Plants were grown in a green house at 22 °C, 70% humidity and a 12-h light/12-h dark photoperiod. ein5-1 [19] and ein5-6 [20] mutant plants have been isolated by Dr. Joseph R. Ecker’s group previously. These seeds are kindly gifts from Dr. Hongwei Guo and Dr. Menji Cao. xrn2-1, xrn3-2 and xrn2-1/xrn3-2 seeds are kindly gifts from Dr. Beixin Mo [36]. The ein5-1, ein5-6, xrn2-1 and xrn3-2 mutant seeds are also available on TAIR database (www.arabidopsis.org).
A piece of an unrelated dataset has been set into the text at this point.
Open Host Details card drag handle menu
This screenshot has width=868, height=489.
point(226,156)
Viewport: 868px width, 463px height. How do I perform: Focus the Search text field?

4.2. RNA Extraction and sRNASequencing

Total RNA isolation and library construction were performed as described previously [33]. Briefly, four-week-old plants were collected, and RNA was isolated with TRIzol (Invitrogen, Carlsbad, CA, USA,) according to the manufacturer’s instructions. Approximately 1 g rosette leaves were ground in liquid nitrogen and mixed with 10 mL TRIzol for RNA isolation. After thoroughly mixing, 1/2 volume chloroform was added. The solution was then vortexed thoroughly and put on ice for 5min. Then it was centrifuge at 12000rpm and 4 °C for 15 min. The supernatant was mixed with 2.2-fold volume of ethanol and stored at −20 °C overnight. The mix was then centrifuge at 12000rpm and 4 °C for 15 min. The pellet was washed with 75% ethanol and finally dissolved with RNase-free H2O. The concentration and quality of the isolated RNA were determined by a NanoDrop spectrophotometer (Thermo Scientific, Waltham, MA, USA) and gel electrophoresis, respectively. Total RNA (20 µg) was used for sRNA library construction with the Illumina TruSeq sRNA Library Preparation Kit (Illumina, San Diego, CA, USA). 15–30nt sRNAs were cut from the gel for library construction. TwosRNA libraries were constructed for both Col-0 WT and ein5-1 samples. sRNA sequencing was performed with an Illumina HiSeq 2500 instrument.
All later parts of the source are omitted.